Your answer should be the lines below from the one with "Given: Select the Zoom magnifier tool" to the one with "Task: Click the Sequence=4 text", both included, given again exactly and with nothing added.

(Supplied records Opens)

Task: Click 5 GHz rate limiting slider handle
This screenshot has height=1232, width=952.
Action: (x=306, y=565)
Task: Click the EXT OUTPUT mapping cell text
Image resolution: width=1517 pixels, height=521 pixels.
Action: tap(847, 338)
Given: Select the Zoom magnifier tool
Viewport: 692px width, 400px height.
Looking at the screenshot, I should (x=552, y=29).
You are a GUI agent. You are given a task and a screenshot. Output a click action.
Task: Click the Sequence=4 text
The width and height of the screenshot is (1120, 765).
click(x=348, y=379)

(Supplied records Closes)
(Supplied records Opens)

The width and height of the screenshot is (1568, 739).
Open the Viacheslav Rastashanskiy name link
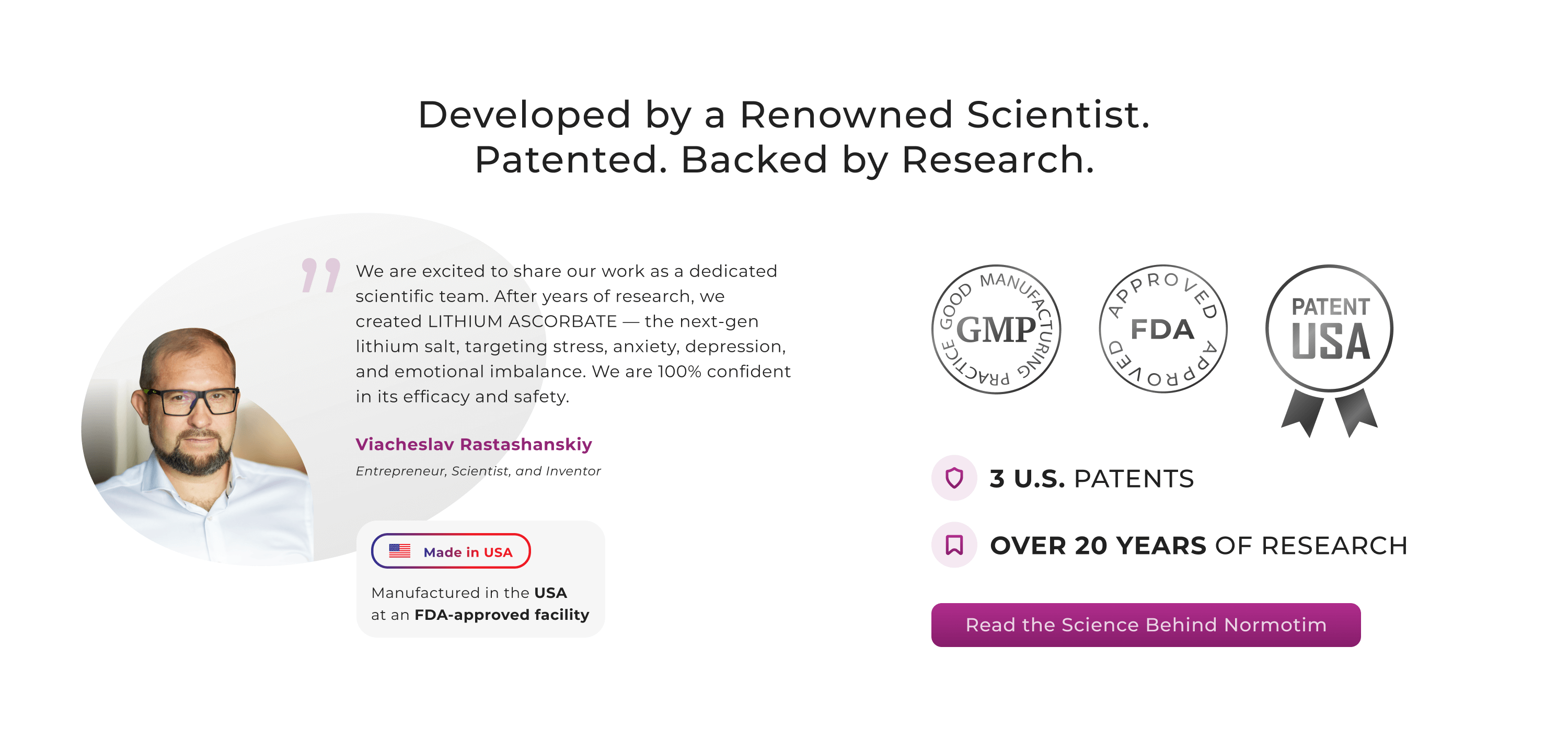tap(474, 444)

(Supplied records Closes)
(Supplied records Opens)

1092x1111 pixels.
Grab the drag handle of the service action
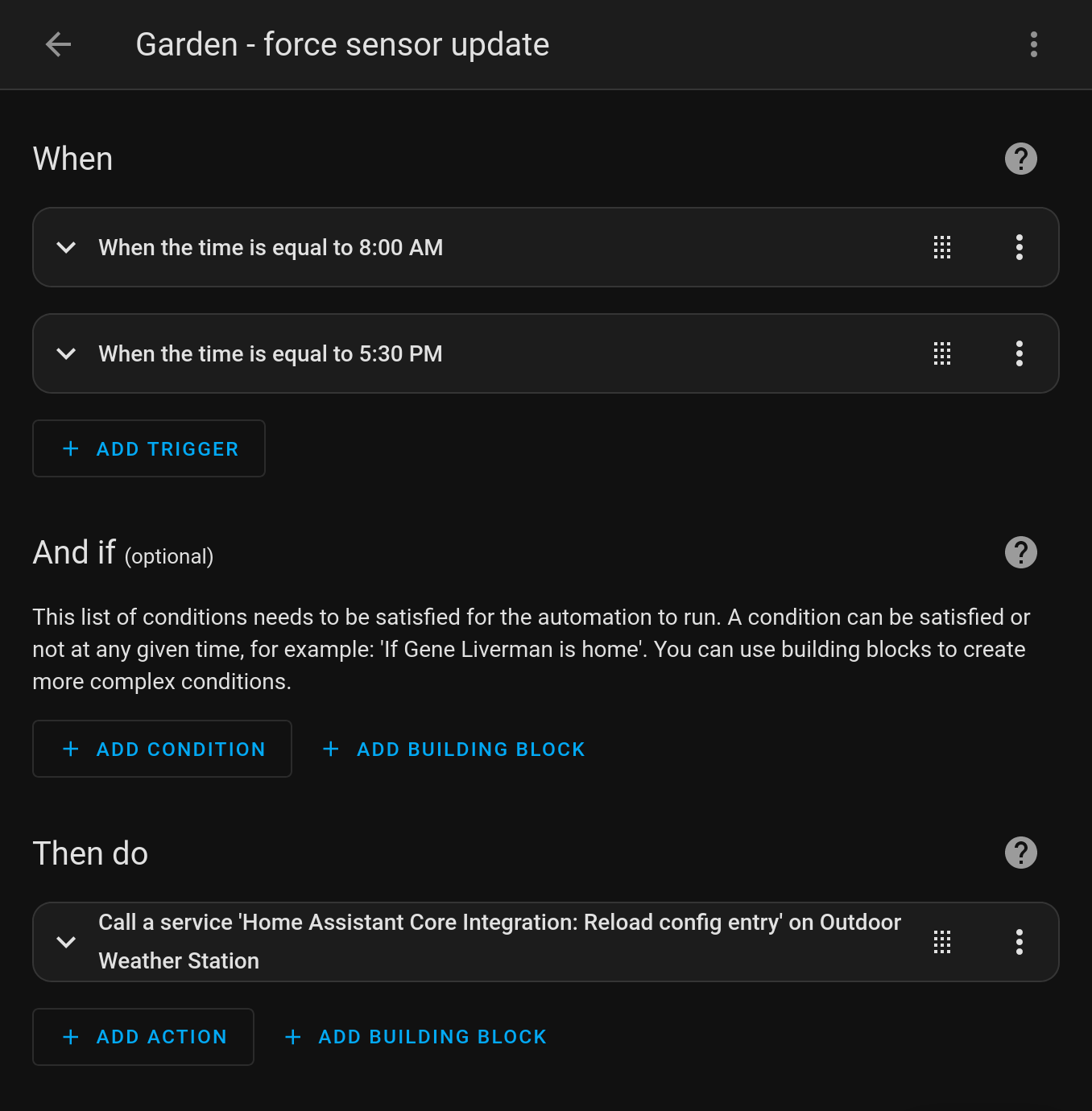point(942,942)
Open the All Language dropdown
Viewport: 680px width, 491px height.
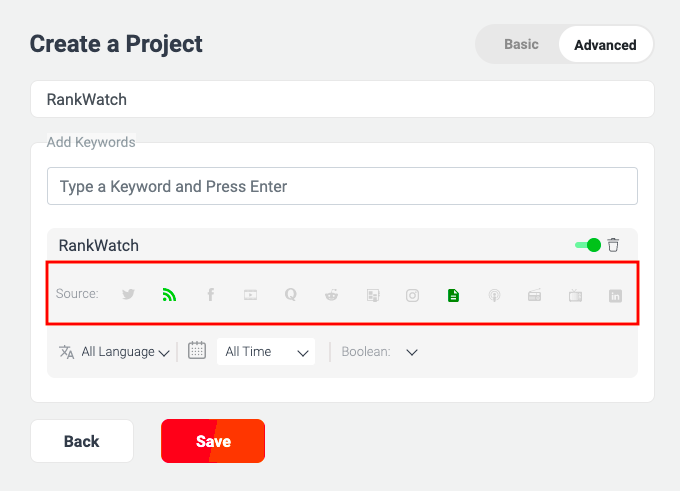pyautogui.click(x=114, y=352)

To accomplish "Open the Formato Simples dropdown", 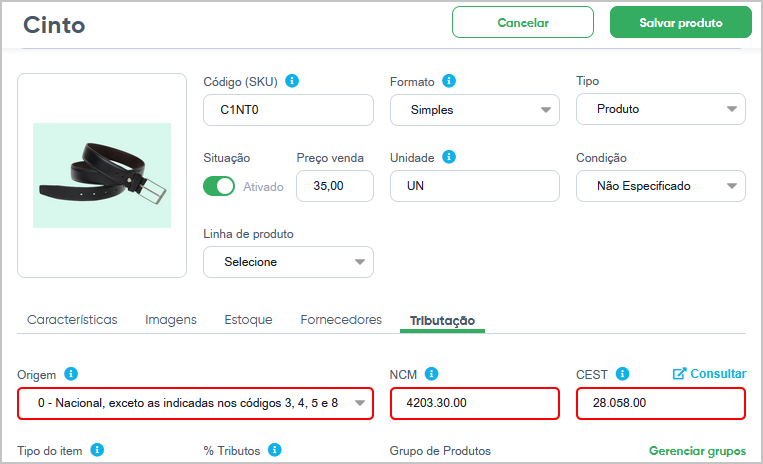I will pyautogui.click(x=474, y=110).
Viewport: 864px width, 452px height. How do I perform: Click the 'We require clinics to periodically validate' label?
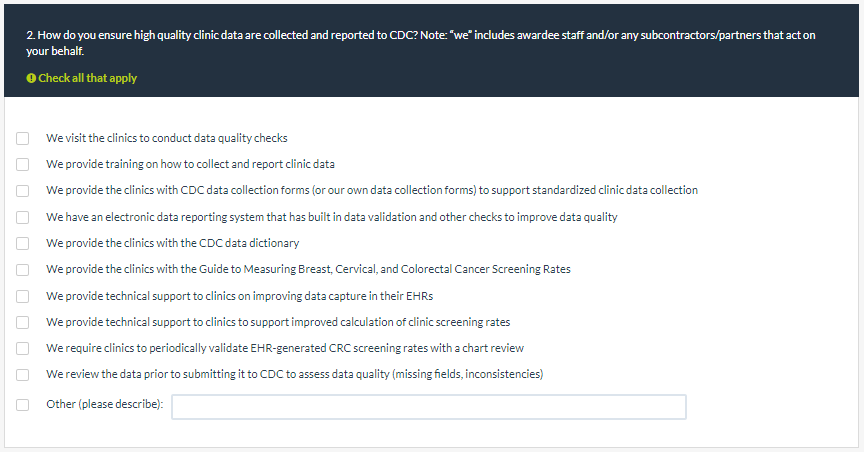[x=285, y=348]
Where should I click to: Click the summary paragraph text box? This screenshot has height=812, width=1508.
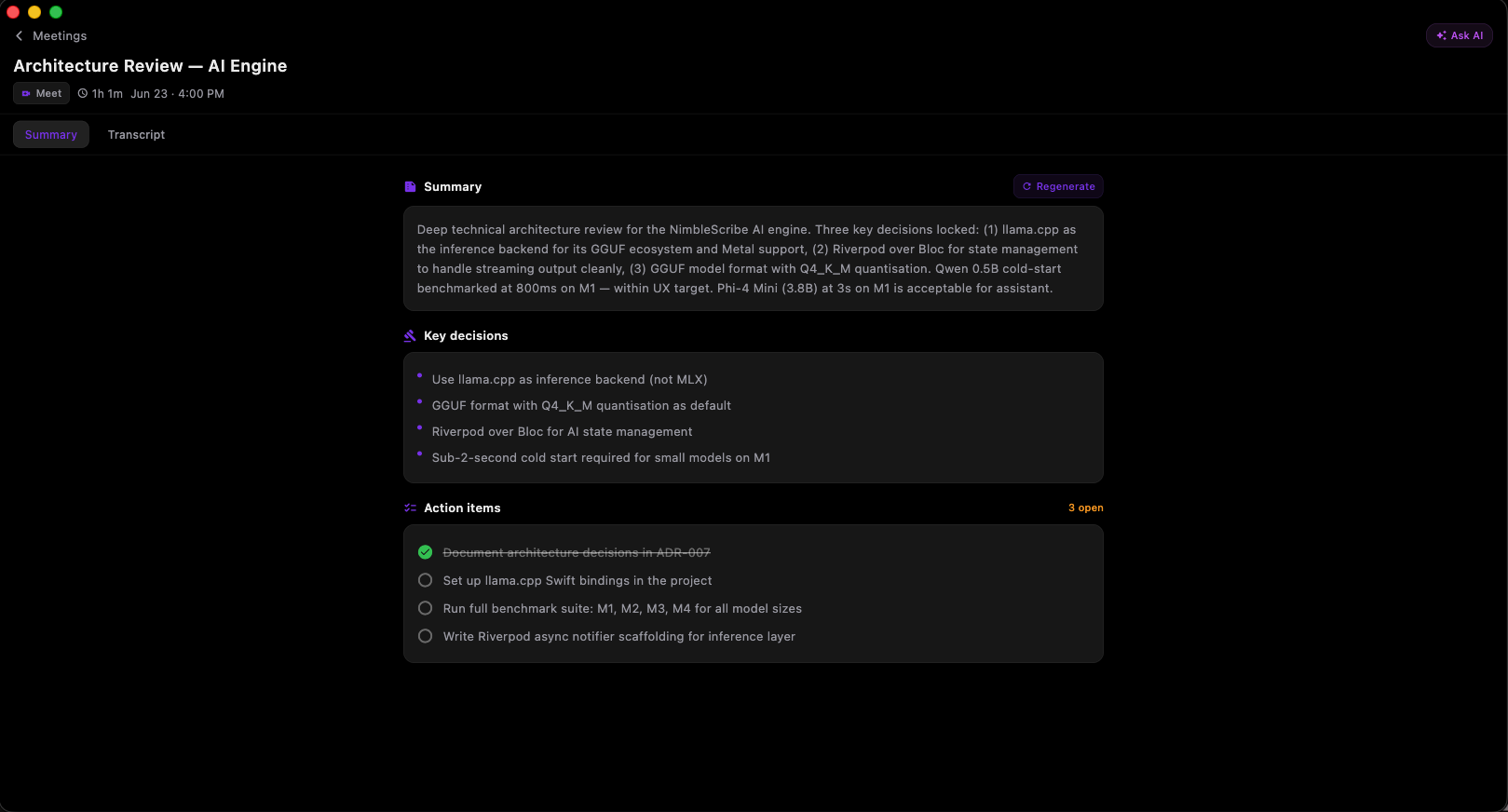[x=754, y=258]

(Supplied records Closes)

Response area >>
Given: Select the Zoom magnifier tool
Viewport: 692px width, 400px height.
Looking at the screenshot, I should (x=552, y=29).
You are a GUI agent. You are given a task and a screenshot. Output a click action.
Task: Click the Sequence=4 text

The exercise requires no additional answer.